▶ [WHAT YOU WILL DO]
Rewrite the records from the line with "Where should I click to: Open" up to and including the line with "(x=696, y=280)", requests included, offsetting every coordinate in the answers by 94.

##########

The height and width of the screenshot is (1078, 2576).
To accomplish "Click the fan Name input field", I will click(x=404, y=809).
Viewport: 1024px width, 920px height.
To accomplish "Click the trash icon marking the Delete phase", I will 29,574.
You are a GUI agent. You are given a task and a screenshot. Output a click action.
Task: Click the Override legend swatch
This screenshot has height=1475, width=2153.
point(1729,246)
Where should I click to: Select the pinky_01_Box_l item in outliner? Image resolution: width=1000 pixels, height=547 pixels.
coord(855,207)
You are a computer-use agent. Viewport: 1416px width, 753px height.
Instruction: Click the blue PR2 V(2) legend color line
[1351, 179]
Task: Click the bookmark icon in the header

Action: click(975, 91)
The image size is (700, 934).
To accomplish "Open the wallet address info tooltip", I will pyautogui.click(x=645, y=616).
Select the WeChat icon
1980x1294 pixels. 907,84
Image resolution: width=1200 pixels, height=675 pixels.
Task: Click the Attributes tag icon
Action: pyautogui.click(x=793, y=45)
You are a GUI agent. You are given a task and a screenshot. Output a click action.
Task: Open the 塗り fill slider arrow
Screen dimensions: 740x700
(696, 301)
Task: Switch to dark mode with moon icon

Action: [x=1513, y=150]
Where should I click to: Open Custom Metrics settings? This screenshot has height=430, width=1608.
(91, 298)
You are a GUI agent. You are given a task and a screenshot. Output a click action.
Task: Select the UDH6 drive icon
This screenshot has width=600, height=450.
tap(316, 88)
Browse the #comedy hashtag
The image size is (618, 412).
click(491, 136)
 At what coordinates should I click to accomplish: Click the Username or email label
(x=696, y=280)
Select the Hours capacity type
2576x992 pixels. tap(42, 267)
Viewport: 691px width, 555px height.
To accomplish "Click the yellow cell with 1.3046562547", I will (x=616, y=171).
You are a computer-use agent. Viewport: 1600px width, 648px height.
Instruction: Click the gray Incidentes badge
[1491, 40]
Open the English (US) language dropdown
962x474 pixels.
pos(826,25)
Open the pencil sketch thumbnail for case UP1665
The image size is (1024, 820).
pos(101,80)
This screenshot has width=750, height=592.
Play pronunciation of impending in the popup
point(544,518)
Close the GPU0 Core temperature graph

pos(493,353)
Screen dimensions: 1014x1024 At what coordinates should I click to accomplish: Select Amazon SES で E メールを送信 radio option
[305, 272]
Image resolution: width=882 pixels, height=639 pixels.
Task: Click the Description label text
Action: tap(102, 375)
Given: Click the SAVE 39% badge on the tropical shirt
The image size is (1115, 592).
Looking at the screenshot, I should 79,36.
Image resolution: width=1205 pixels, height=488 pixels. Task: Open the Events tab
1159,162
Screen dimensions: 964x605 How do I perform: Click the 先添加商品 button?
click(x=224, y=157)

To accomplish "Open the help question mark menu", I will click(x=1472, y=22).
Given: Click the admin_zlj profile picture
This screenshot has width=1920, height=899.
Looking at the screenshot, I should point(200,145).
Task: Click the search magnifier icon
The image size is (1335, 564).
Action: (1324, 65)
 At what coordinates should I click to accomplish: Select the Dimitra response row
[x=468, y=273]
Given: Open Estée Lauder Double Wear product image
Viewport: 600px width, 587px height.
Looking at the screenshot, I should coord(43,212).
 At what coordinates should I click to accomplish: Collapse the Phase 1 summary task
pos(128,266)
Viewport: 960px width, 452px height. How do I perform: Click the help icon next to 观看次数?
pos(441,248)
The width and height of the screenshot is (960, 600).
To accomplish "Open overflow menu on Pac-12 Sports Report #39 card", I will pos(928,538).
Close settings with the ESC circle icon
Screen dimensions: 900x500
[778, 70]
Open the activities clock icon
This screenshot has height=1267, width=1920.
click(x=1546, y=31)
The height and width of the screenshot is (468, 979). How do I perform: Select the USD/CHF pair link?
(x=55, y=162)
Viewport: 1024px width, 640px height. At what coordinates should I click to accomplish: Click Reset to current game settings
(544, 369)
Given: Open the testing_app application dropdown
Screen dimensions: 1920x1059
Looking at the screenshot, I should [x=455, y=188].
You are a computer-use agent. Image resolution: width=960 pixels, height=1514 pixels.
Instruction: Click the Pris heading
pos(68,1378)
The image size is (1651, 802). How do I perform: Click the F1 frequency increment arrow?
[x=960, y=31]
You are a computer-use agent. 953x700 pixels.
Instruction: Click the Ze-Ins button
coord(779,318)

##########

▶ [WRITTEN ANSWER]
Where should I click to: Open Custom Metrics settings? This screenshot has height=430, width=1608.
(185, 392)
You are a GUI agent. You are given a task and a screenshot. Output a click action.
Task: Select the UDH6 drive icon
This screenshot has width=600, height=450.
tap(410, 182)
Browse the #comedy hashtag
The image size is (618, 412).
click(585, 230)
 At what coordinates should I click to accomplish: Click the Username or email label
(x=790, y=374)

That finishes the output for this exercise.